Witam :).
Dzisiaj kosmetyk, który wyjątkowo przypadł mi do gustu - i to dosłownie pod każdym względem. Słabość do rosyjskich kosmetyków z każdym przetestowanym staje się coraz większa.
Odżywka Planeta Organica z rokitnikiem jest dedykowana przede wszystkim włosom suchym i zniszczonym (należy pamiętać, że suchy nie równa się zniszczony - włosy mogą być z natury suche ale w bardzo dobrej kondycji).
Skład: Aqua, Hippophae Rhamnoides Pulp Oil (Organic Sea Buckthorn),
Dicocoylethyl Hydroxyethylmonium Methosulfate, Cetearyl Alcohol,
Ceteareth-20, Linum Usitassimum Seed Oil (Siberian Oil Flax), Pulmonaria
Officianlis Extract (Extract Lungwort), Guar Hydroxypropyltrimonium
Chloride, Cellulose Gum, Parfum, Citric Acid, Benzyl Alcohol, Benzoic
Acid, Sorbic Acid.
Po składzie można wywnioskować, że odżywka jest typowo emolientowa.
W składzie znajduje się też benzyl alcohol, pełniący rolę konserwantu.
Opakowanie: Nie sztywne, nie miękkie, a do tego ładne. "Wydobywanie" kosmetyku jest łatwe.

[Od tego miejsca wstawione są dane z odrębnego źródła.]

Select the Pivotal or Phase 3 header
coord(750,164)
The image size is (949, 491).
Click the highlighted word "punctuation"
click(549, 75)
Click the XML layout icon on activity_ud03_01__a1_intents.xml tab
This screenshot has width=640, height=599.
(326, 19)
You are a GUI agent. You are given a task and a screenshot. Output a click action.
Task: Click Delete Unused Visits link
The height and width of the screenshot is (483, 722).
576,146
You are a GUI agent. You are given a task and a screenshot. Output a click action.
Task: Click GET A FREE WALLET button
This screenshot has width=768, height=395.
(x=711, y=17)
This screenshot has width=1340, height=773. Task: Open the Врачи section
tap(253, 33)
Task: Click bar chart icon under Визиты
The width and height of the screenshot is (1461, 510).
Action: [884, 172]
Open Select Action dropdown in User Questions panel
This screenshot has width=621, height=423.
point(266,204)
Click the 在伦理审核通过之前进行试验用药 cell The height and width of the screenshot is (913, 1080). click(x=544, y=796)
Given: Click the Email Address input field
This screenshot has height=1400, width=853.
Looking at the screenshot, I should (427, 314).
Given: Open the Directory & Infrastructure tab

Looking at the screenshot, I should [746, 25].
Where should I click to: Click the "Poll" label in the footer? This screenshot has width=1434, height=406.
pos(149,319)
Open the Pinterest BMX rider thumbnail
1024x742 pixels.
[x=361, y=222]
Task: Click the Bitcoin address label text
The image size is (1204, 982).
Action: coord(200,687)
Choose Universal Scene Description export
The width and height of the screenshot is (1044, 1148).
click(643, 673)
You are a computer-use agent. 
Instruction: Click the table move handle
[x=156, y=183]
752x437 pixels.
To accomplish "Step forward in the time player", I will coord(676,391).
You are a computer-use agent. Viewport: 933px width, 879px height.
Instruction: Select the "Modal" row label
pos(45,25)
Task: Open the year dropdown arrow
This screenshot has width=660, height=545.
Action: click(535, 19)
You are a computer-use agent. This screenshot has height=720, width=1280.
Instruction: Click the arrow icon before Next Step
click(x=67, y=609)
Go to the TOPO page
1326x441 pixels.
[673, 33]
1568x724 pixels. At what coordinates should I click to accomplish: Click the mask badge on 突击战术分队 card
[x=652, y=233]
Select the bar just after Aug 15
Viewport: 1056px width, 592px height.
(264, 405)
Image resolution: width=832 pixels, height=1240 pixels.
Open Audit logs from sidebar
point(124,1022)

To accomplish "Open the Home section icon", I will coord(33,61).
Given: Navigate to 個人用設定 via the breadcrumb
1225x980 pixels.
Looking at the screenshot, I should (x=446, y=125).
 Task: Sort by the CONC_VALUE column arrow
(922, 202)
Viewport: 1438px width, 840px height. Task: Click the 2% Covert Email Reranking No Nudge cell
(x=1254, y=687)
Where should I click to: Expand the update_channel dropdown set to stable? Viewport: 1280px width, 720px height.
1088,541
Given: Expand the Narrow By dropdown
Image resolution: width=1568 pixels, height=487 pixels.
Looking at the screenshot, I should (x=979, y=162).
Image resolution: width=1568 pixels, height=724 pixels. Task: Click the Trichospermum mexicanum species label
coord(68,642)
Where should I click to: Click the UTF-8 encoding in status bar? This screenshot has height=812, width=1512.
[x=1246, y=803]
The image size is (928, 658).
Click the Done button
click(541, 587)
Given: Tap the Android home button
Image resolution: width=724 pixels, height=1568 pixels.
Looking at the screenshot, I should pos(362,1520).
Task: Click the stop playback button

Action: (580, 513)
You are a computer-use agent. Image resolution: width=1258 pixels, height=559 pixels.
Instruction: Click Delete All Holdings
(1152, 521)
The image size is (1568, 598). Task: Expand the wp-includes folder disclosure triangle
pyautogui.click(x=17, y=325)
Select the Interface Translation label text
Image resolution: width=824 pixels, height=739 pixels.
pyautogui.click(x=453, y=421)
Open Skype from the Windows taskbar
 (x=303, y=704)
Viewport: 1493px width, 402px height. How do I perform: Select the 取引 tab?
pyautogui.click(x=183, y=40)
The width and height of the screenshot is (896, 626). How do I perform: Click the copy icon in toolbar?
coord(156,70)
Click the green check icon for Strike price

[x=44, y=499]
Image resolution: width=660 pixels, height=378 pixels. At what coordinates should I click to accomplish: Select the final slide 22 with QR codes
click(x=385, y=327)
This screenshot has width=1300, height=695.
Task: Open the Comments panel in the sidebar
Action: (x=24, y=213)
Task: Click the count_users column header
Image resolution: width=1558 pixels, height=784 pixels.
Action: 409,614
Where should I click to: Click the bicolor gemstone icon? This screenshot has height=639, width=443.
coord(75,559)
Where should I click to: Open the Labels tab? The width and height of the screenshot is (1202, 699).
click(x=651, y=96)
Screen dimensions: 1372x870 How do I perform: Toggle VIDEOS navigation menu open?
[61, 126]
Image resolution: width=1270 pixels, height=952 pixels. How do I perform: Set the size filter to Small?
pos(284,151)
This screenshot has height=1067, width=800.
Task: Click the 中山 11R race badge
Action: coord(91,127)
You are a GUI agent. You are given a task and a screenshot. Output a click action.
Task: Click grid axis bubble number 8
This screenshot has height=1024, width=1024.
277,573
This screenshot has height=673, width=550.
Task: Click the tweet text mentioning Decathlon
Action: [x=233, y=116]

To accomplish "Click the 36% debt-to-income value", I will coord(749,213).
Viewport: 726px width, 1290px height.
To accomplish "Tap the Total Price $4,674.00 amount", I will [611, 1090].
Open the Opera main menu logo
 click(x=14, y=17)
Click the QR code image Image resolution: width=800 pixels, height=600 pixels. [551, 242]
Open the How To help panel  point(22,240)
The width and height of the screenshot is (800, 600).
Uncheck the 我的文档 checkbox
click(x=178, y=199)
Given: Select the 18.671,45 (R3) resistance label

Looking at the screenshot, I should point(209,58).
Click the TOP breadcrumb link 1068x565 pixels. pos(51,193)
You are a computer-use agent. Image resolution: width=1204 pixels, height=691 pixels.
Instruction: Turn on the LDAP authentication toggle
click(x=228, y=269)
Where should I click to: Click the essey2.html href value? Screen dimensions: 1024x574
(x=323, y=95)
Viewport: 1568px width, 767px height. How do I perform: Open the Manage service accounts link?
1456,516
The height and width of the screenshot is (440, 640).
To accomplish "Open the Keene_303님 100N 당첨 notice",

Wydajność/konsystencja: Zacznijmy od tego, że odżywka ma baardzo przyjemny zapach :). Kojarzy mi się z żelkami haribo. Konsystencja jest dość twarda, co sprawia że jest bardzo wydajna.
Działanie: Zachwyt od pierwszego użycia :)! Włosy śliskie, dociążone, nawilżone. Pokuszę się o stwierdzenie, że wręcz idealne. Są po niej takie, jakie uwielbiam najbardziej.
Jak stosuję: Po myciu na ok. 10-20 minut. Po dwóch minutach zalecanych przed producenta nie widziałam za dużych efektów. Trzeba ją dość obficie spłukiwać.
Włosy po odżywce:
Miałyście inne wersje? :) Jak wrażenia? Bo chętnie się na nie zaczaję :).
Brak komentarzy:
Prześlij komentarz
* Dziękuję za każdy komentarz! Jeśli mam czas, staram się odwdzięczać :)
*Klikam w linki!
* Nie obrażam się, jeśli ktoś proponuje obserwację za obserwację :). Jeśli mnie obserwujesz, poinformuj mnie o tym i podaj adres bloga! :)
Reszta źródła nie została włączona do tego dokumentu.